Tive reações muito saudáveis e até uma que tolero sem violência, a de um amigo que já me habituou a não entender alguns pontos de vista, mesmo simples, por ser ele mesmo virulento e intolerante. Os restantes contribuíram para o contraditório – que no fundo é sempre o objetivo de quem escreve publicamente.
Sem fugir muito ao tema, aqui me têm a falar de um exemplo de violência e de intolerância, do campo da violência emocional, mas também do intolerante político e que teve origem, surpreendentemente, num país que consagrou a liberdade e os direitos.

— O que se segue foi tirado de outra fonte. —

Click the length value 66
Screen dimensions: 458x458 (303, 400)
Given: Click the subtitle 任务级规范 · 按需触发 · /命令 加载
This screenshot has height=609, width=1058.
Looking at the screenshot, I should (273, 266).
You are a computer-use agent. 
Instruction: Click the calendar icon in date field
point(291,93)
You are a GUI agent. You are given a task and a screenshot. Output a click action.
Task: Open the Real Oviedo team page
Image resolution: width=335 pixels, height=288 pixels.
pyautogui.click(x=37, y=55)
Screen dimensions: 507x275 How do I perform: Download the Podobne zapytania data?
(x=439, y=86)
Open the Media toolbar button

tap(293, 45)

Falo da intervenção policial numa praia de Nice, onde o fundamentalismo laico mandou uma muçulmana despir a sua burca, em nome de uma opção tomada em âmbito de lei e que no caso esqueceu liberdades individuais e religiosas e sobretudo liberdade de género, pois o cerne da questão, esse mesmo do direito da mulher a ser mulher, nem veio à baila.
Nos tempos dos nossos avós, existiam nas praias os cabos de mar, figuras policiais que zelavam pela moral e pelos bons costumes. Ao contrário do que se passou em Nice, mandavam as pessoas vestir-se (o corpo era pecado) e não despir-se (porque ocultá-lo é atentatório).
O burkini em terras de França exaltou o imaginário
Cedendo a marcas do terror, os franceses já haviam tomado posições extremistas, como retirar os crucifixos das salas de aula, tapar estátuas com sinais religiosos para receber um líder iraniano, legislar sobre o tema expurgando o essencial: que é na tolerância e na coabitação dos símbolos que os povos se aproximam – e não na sua erradicação.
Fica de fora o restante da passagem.